You may have a different circumstance. You may be comfortable with heavily financing a property so it is profitable but still requires you to inject cash. Fine.
For the rest of us I'm not going to beat around the bush. Get a place that kicks off enough cash. You'll have peace of mind. You'll be able to buy other places with this cash (hopefully!). If you're sinking more dollars into a place (it's cash flow negative) you're really hoping for the place to go up in value or rents to rise disproportionately quickly. You're taking on more risk is the upshot.
You will rarely hear the phrase cash-on-cash. Don't confuse it with ROE.
Cash-on-cash is how much cash your property puts in your bank per dollar of down payment. You put a down payment of $100,000. At the end of your first year you have $20,000 more dollars in your bank account than you did at the start. $20,000 divided by $100,000 is 20% cash-on-cash return.
Summary
All four metrics have their use. None is right, none is wrong. It's like car performance. Acceleration, top speed, fuel efficiency, tank range all have their uses. They're all connected and together paint a picture of how good the car is for you.
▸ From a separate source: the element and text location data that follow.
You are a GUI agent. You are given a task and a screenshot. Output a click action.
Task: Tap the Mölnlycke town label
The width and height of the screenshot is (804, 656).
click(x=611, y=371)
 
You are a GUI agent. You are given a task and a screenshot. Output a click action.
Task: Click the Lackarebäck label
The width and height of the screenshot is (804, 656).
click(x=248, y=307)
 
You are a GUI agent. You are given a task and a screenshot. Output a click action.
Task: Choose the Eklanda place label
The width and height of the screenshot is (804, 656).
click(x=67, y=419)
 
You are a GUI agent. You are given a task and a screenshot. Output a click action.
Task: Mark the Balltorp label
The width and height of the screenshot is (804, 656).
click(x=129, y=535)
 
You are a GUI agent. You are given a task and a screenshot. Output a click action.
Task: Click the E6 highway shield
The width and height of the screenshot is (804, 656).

ROE ("return on equity") allows you to compare a property against your other investment opportunities. Aim for 10%+ as a guide.
NOI ("net operating income") are the raw dollars made on a property. They're a little different for everyone for a given property.
CAP rate ("capitalization rate") is the most standard way of comparing the returns of different properties irrespective of your circumstances. Aim for 6%+ as a guide.
Cash flow is the hard dollars moving into your bank account for a given property you own. Be cash flow positive.